We are looking for an experienced Infrastructure Engineer to design, implement, and optimize data center and storage solutions. The ideal candidate brings solid hands‑on expertise with software‑defined storage, container orchestration, and infrastructure automation. You’ll work collaboratively to deliver scalable, reliable storage and compute infrastructure while contributing to AI/ML workload enablement.
Key Responsibilities
- Design and implement software‑defined storage solutions using Ceph, focusing on performance, scalability, and reliability
- Deploy and manage Kubernetes clusters for containerized workloads and storage orchestration
- Automate infrastructure provisioning and configuration using IaC tools (Juju, Terraform)

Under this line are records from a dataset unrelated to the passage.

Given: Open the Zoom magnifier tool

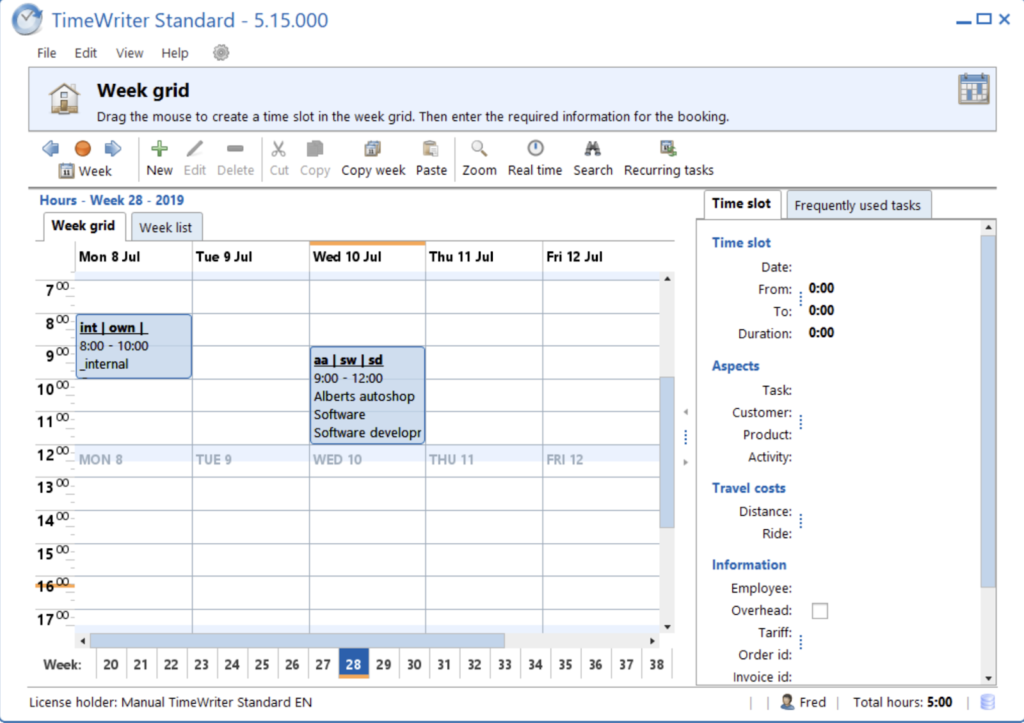Looking at the screenshot, I should point(479,149).
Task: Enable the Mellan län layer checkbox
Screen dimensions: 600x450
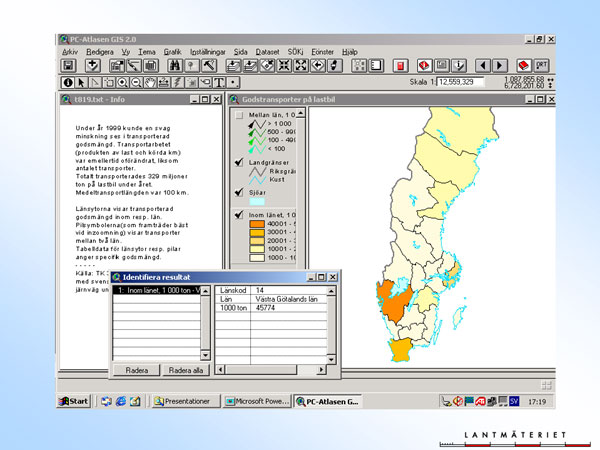Action: 238,117
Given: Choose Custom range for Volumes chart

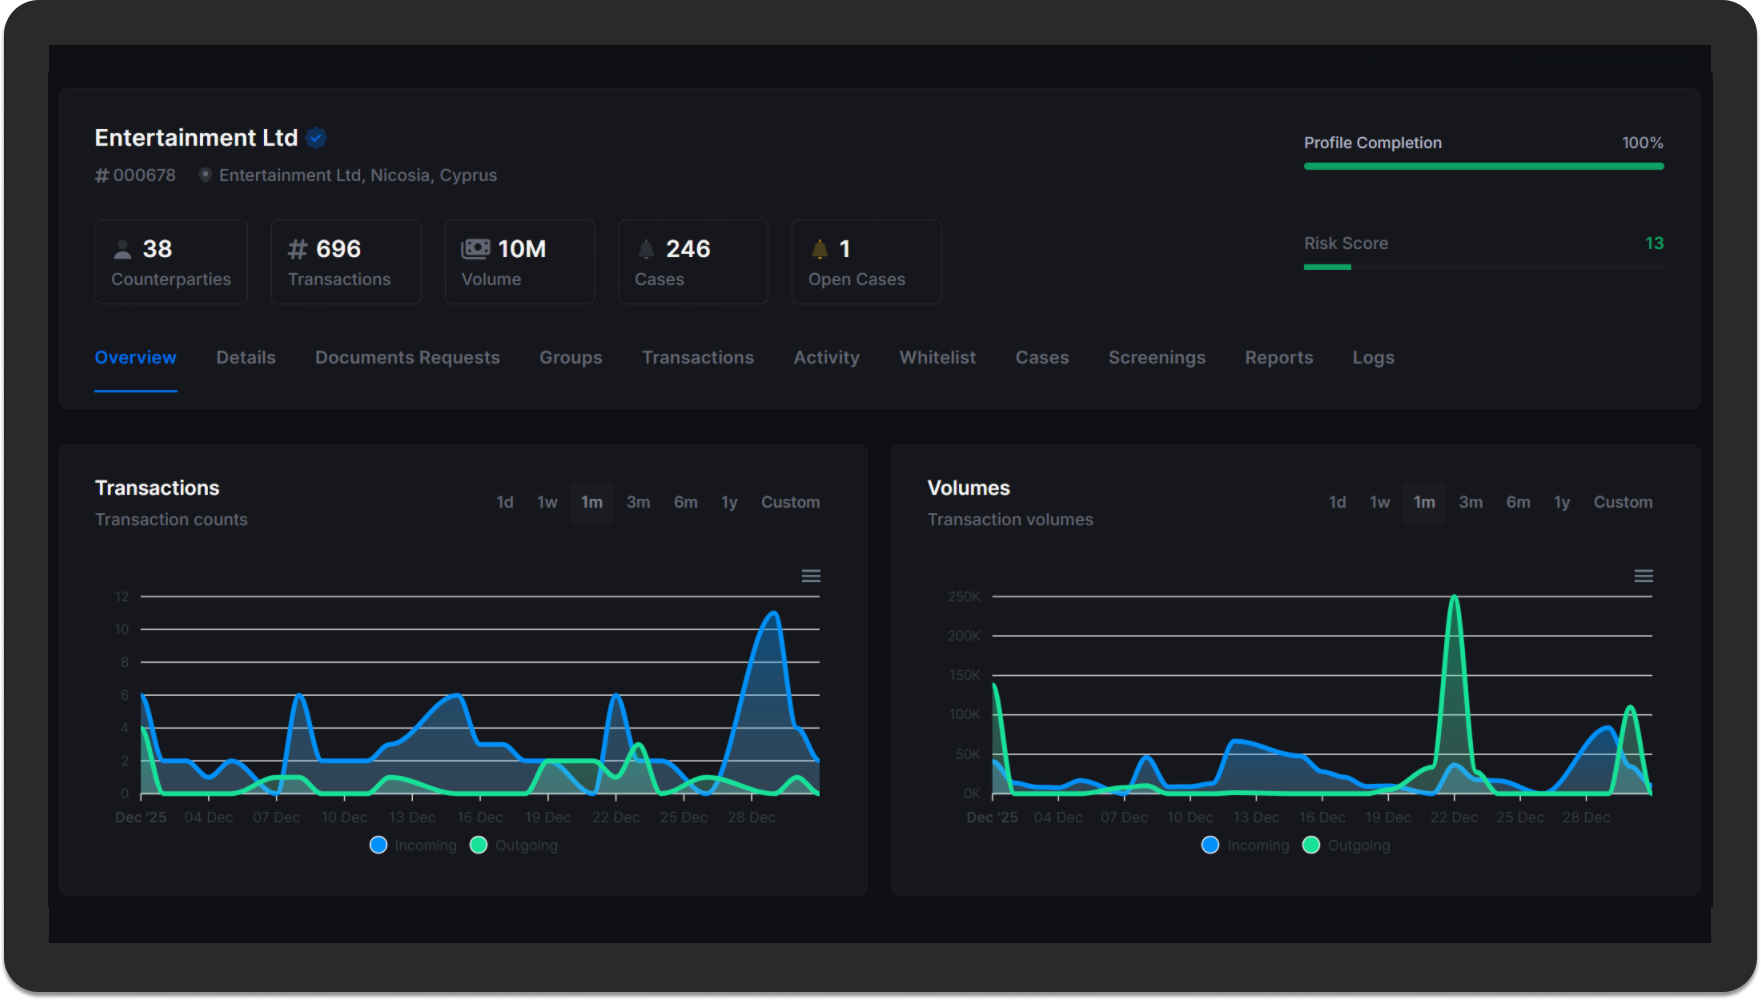Looking at the screenshot, I should tap(1622, 502).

- Optimize storage performance metrics including IOPS, latency, and throughput for diverse workload requirements
- Participate in the solution lifecycle: requirements analysis, design, implementation, testing, and ongoing optimization
- Deploy and configure hardware infrastructure including servers, storage systems, and networking components
- Collaborate with DevOps, application, and platform teams to ensure infrastructure meets business and technical needs
- Monitor and troubleshoot infrastructure issues; implement improvements based on performance analysis
- Stay current with storage technologies, container ecosystems, and infrastructure best practices
Required Qualifications
- 5‑7 years of experience in infrastructure engineering with focus on storage and data center technologies
- Strong hands‑on experience with Ceph storage (block, object, and file storage modes)

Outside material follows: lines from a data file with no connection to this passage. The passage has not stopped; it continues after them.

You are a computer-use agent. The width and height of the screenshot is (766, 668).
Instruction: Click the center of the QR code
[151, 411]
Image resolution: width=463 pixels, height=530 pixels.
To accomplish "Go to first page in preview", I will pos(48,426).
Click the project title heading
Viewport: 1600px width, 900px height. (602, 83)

- Proficiency with Kubernetes including storage integration (CSI drivers, persistent volumes, StatefulSets)
- Solid experience with Infrastructure as Code using Terraform and/or Juju
- Understanding of storage performance concepts: IOPS, throughput, latency tuning, and capacity planning
- Experience with Linux system administration and storage protocols (iSCSI, NFS, RBD, S3)
- Practical deployment experience: server configuration, storage setup, and system integration
- Good communication skills with ability to document architectures and explain technical concepts
- Relevant certifications a plus: CKA (Certified Kubernetes Administrator), Linux certifications, or vendor‑specific storage certifications
Preferred Qualifications
- Experience supporting AI/ML workloads and understanding their storage requirements (high IOPS, parallel access patterns)
- Knowledge of storage backends for AI frameworks (distributed storage, GPU‑optimized data pipelines)
- Familiarity with monitoring and observability tools (Prometheus, Grafana)
- Experience with automation frameworks (Ansible, Python scripting)
- Experience with Golang for Kubernetes plugin
- Understanding of software‑defined networking (SDN) and container networking
- Exposure to hybrid cloud or multi‑cluster environments